Category Archives: Best Practices

Do You Have Your 2016 Supply Risk Management Game Plan?

Here at SI, the doctor certainly hopes so because you are going to get hit with at least one disruption this year, and chances are it is going to be fairly significant. (I.E. one that will result in, at least, a 3-month stock-out if not promptly mitigated, and not a 3-day stock out that, unless you are Apple launching an iPhone, won’t affect sales noticeably.)

As regular readers know, risk is still increasing, and the odds of your organization not getting hit with at least one significant disruption over the next 12 months is, at best, 1 in 10. You have better odds of winning a prize in a Lotto 6/49 draw (in Ontario, Canada where you win a Free Ticket and effectively get your investment matched on the next draw when your ticket matches 2 of 6 numbers) than of not experiencing a significant supply chain disruption over the next twelve months. Ouch!

But you’re overworked, underpaid, and not trained in risk management and probably don’t have a game plan yet. So what can you do?

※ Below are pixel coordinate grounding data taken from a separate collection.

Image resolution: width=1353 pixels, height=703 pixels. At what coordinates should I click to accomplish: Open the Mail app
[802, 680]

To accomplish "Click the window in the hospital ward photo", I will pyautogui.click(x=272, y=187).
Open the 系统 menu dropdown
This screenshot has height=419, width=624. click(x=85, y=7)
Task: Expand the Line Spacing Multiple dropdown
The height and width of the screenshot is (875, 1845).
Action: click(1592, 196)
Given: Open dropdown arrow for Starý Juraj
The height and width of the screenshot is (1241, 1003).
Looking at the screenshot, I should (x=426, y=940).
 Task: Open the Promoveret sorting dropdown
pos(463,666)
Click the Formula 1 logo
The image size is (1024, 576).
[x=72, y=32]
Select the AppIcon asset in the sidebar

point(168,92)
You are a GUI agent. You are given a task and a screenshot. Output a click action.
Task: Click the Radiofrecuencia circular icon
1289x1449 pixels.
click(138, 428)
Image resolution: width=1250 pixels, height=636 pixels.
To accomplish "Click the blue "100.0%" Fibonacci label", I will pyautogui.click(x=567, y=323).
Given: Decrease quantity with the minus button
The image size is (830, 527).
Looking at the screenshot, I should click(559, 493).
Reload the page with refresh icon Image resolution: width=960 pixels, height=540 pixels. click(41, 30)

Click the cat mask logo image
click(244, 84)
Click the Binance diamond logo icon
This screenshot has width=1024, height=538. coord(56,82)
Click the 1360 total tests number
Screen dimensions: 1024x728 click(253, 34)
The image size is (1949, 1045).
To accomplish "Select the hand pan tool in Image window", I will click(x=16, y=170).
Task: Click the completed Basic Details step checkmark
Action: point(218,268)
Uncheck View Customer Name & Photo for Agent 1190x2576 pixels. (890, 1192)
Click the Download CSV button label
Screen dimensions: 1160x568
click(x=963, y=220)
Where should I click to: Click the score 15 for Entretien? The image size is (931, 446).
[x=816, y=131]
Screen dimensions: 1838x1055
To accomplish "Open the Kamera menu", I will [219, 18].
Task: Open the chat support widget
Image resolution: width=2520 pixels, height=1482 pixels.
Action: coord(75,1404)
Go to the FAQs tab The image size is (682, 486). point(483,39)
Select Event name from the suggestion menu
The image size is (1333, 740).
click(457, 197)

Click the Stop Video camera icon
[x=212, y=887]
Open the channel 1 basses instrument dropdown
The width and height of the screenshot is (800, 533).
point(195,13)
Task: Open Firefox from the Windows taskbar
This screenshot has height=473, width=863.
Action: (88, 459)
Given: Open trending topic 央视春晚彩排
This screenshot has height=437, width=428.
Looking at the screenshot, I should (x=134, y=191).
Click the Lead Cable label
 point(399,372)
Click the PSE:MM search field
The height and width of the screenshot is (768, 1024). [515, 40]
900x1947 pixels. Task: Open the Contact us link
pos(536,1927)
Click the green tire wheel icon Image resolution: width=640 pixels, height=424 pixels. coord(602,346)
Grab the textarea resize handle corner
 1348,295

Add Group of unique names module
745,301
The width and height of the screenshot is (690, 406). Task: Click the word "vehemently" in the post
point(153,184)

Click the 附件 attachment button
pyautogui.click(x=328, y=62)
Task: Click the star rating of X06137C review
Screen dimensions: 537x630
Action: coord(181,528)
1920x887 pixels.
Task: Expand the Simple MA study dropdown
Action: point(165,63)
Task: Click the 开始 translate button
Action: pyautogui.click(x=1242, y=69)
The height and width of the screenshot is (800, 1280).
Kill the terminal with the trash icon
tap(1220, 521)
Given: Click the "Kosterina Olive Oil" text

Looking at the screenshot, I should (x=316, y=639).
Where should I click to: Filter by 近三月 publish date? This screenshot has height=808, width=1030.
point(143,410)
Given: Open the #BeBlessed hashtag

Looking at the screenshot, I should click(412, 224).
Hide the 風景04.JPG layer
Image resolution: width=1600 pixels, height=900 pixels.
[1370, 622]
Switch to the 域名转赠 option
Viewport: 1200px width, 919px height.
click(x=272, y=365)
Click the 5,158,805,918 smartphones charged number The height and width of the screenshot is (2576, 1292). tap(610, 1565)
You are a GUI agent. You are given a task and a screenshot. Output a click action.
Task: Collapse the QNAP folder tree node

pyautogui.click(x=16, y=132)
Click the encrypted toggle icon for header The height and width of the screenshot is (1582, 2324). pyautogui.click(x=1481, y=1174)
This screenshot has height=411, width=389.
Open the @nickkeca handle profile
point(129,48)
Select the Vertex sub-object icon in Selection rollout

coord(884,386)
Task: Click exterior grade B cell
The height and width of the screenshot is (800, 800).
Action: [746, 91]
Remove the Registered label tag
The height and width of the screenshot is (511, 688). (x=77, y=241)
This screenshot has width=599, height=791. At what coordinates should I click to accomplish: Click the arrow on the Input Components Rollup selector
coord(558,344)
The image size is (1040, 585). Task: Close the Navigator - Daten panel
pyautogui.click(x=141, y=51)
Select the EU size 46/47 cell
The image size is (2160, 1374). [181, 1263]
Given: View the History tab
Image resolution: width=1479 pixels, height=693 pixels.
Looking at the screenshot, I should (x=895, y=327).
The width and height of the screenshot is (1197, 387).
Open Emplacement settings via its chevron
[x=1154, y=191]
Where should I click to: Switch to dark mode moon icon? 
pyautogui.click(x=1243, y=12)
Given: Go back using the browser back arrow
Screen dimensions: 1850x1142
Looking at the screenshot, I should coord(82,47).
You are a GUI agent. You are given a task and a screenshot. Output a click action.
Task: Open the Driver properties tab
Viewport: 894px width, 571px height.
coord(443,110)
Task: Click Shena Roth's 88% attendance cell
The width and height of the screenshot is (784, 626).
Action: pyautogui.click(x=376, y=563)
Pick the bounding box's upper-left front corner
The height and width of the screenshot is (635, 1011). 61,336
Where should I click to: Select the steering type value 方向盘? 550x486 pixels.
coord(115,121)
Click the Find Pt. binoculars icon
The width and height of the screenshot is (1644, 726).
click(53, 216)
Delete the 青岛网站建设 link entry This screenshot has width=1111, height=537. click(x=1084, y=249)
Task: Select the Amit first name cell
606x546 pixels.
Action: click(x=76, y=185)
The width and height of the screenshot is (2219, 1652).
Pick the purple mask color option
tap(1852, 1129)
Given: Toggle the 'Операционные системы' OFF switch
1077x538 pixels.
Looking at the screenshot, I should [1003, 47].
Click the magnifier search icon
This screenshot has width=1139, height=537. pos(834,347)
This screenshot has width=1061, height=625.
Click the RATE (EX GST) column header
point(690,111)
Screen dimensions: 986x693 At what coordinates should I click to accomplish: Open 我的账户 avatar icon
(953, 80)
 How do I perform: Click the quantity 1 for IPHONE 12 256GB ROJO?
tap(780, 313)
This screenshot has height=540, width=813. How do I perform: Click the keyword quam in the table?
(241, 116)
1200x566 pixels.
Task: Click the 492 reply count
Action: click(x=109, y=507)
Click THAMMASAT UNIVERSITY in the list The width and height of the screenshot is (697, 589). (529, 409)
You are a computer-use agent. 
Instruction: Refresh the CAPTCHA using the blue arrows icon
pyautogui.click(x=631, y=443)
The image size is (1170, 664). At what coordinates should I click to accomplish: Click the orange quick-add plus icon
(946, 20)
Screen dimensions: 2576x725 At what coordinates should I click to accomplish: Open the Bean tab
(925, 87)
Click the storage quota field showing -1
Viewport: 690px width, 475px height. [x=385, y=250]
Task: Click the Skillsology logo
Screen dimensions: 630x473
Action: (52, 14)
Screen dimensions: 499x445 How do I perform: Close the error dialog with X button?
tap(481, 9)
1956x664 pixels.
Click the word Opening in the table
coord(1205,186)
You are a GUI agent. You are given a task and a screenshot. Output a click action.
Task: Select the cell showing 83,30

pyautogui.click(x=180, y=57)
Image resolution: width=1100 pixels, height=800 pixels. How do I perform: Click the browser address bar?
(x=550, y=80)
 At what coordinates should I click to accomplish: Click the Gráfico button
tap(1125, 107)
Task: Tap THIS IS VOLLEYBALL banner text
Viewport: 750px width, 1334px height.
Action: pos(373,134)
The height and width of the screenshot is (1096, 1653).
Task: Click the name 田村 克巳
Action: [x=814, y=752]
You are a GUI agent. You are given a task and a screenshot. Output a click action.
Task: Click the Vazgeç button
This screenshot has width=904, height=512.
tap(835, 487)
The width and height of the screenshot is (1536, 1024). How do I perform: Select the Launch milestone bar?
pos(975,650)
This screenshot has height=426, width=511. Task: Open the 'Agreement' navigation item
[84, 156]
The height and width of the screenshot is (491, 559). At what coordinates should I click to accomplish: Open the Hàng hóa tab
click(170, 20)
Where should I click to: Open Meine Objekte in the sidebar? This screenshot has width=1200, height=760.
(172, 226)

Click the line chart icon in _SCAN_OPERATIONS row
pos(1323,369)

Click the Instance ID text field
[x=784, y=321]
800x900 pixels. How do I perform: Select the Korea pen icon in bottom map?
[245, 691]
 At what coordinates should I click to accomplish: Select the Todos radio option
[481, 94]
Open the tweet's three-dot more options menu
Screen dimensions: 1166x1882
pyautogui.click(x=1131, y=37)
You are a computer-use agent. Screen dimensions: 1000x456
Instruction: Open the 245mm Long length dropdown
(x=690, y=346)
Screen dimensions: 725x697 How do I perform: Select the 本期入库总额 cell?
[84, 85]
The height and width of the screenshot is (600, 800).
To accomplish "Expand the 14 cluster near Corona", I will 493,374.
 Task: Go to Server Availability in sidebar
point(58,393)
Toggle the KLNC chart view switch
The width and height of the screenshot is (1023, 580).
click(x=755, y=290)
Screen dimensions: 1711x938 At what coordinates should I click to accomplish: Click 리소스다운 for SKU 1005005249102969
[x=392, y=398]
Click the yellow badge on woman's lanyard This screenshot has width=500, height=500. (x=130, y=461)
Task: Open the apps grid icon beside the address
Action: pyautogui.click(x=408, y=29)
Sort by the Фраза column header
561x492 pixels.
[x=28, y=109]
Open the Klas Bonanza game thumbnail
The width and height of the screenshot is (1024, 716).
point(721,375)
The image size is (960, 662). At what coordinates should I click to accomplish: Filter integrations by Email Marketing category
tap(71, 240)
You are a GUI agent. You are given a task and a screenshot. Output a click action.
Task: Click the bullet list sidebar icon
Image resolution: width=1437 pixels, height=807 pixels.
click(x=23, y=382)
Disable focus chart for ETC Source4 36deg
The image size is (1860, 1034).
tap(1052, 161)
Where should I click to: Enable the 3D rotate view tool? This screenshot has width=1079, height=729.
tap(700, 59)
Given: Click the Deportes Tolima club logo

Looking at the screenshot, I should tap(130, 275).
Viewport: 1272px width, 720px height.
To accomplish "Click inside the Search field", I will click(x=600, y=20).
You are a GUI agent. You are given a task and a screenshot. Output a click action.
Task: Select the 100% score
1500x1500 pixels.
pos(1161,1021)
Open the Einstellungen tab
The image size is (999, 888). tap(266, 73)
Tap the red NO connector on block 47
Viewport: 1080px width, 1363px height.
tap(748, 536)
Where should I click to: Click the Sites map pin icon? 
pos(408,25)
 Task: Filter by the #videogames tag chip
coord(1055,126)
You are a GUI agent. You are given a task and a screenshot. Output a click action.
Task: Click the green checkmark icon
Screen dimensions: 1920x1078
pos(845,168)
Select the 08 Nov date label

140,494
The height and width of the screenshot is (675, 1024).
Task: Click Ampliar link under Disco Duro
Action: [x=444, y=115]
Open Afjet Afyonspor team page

Well, you can start by checking out the doctor‘s and the maverick‘s recent four part series on “Your Supply Risk Management 2016 Game Plan” over on Spend Matters Plus (membership required) which dives deep into how you can best define manage your supply risk programs. This series:

  • defines the types of supply disruption, product cost volatility, regulatory compliance, and reputation risk you need to plan for
  • explains why you have to think global and implement local to develop an effective strategy
  • gives you strategies to identify primary risks, mitigations, indicators, and monitors
  • helps you understand how you can align risk and reward to get support
  • helps you understand how to get more C-level visibility
  • and presents a scoring methodology that demonstrates business impact, which is critical to getting C-Level support

All four parts were up as of last month, and all four are a must read for anyone who needs to get a grip on supply risk and how to handle it. Don’t wait until it bites you in your backside three days after a critical order was supposed to arrive (but didn’t because the tier 1 supplier decided not to tell you when the tier 2 supplier didn’t supply the raw material needed for production, which is no longer available because a mine collapse reduced the available, limited, global supply by 10%). The bite a supply disruption can take out of your business is much worse than a boghog will take out of your backside. So SI strongly recommends you check out the following now:

  • Part   I: Supply Risk Definitions
  • Part  II: Developing Strategy
  • Part III: Risk and Reward
  • Part  IV: Measurement and Management

Marketing Mayhem Got You Down? Maybe It’s Time to Master the Marketing Way.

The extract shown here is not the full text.